TODAY.com Blogs – Health care costs rose faster than inflation despite weak economy.
U.S. health care expenditure growth slowed in 2010 to about inflation + 2%, down from inflation + 5% over the previous 20 years. That’s good news, which was widely attributed to reduced utilization of health care services by economically-pinched consumers (more).Chart via http://www.healthcostinstitute.org/
Data recently published by the Health Care Cost Institute (link) drills into this result, and the findings are disturbing. The 3% reduction in health care spending came almost entirely from utilization. For providers it was business-as-usual; they put up prices ~5%, as the chart shows. If utilization had grown in line with U.S. population growth of 1%/year, overall spending would have risen ~6%, 4% faster than inflation, close to the long-term trend.
What does this tell us? In a competitive market, when demand declines, prices drop as providers compete more intensely for the remaining business. U.S. health care providers were able to push up prices 3% faster than inflation despite shrinking demand. Doctors use the term “presumptive diagnosis” when they see a key symptom and immediately know what is the probable underlying disease; then they give it an obscure name. My 40 years of business experience tells me that the presumptive diagnosis here is mercatus necrosis: a dead market.
I’ve argued that market forces can do much to reform U.S. health care. Consumers are starting to do their part, by reducing utilization and buying smarter when they can. Health plan sponsors (employers and unions) are getting into the act, too, and they can do more.
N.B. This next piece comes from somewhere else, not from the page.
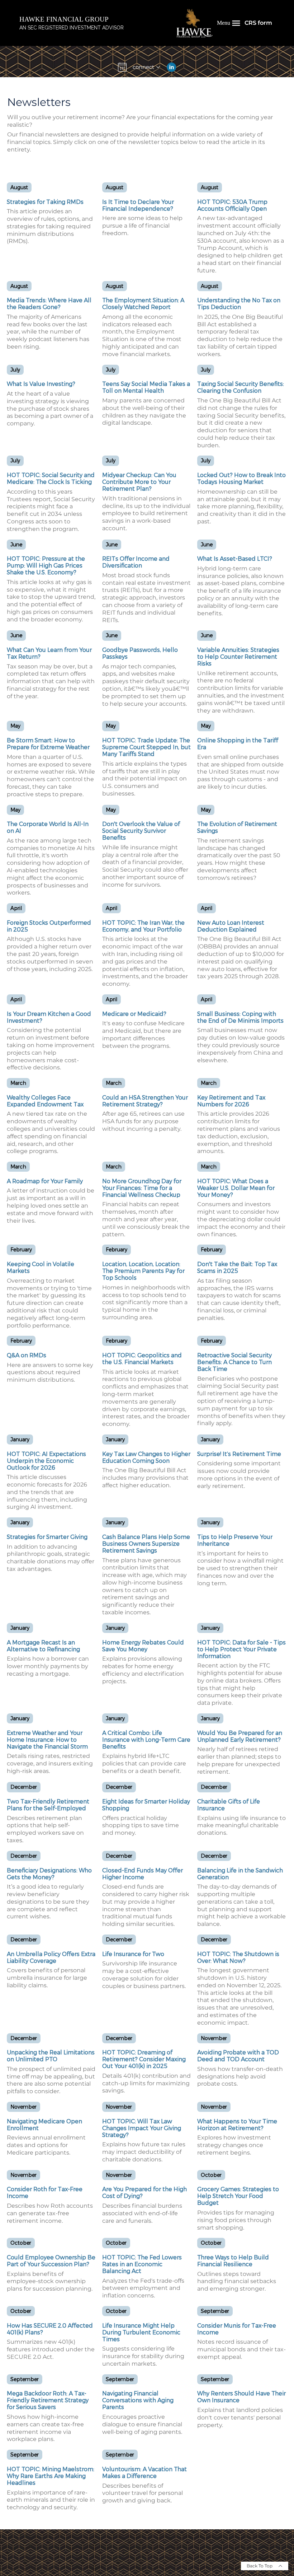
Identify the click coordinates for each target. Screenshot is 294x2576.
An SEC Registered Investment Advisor (71, 28)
I’m disappointed that health care providers have not taken a stronger role in controlling costs. When I listen to senior doctors, I hear few who have much to say about reducing health care costs, and too many who focus on making money while they can and retiring before the rules change: “après moi le deluge”. The leading hospitals in Boston (and probably elsewhere) likewise fight tenaciously to push their prices up, and the data above speaks to their success. The state is starting to get tough, as reported in the vest-pocket link at left.
On Marketplace this morning I heard Michael Roth, the President of Wesleyan University, discuss his institution’s commitment to limiting tuition increases to inflation + 0% and offering bachelor’s degree in three years, to help students and families bear the cost of a college education (link). Roth believes Wesleyan can trim non-core amenities to realize these savings without compromise to its core mission of preparing students for life. Wesleyan has more than 10 applicants for each place; it is not forced to do this; in fact it could raise it’s fees at inflation + 3% for a long time. President Roth and his trustees believe, however, that this is how they can best achieve their mission as top-tier university. It’s inspiring to hear a powerful institution and its leaders take this stance.
In the end, if the market fails, the government has to act. Rising health care cost is the Plutonium inside the U.S. “Debt Bomb”. U.S. health care is already effectively nationalized: the federal government pays for more than half on-budget or via tax subsidies. Regulation, fines, and even criminalization are tools that are widely used in other parts of the economy to control consumer exploitation and anti-competitive behavior, especially in financial services, where I work. These are ugly alternatives, but effective. Far better if our health care institutions could adopt the Wesleyan approach.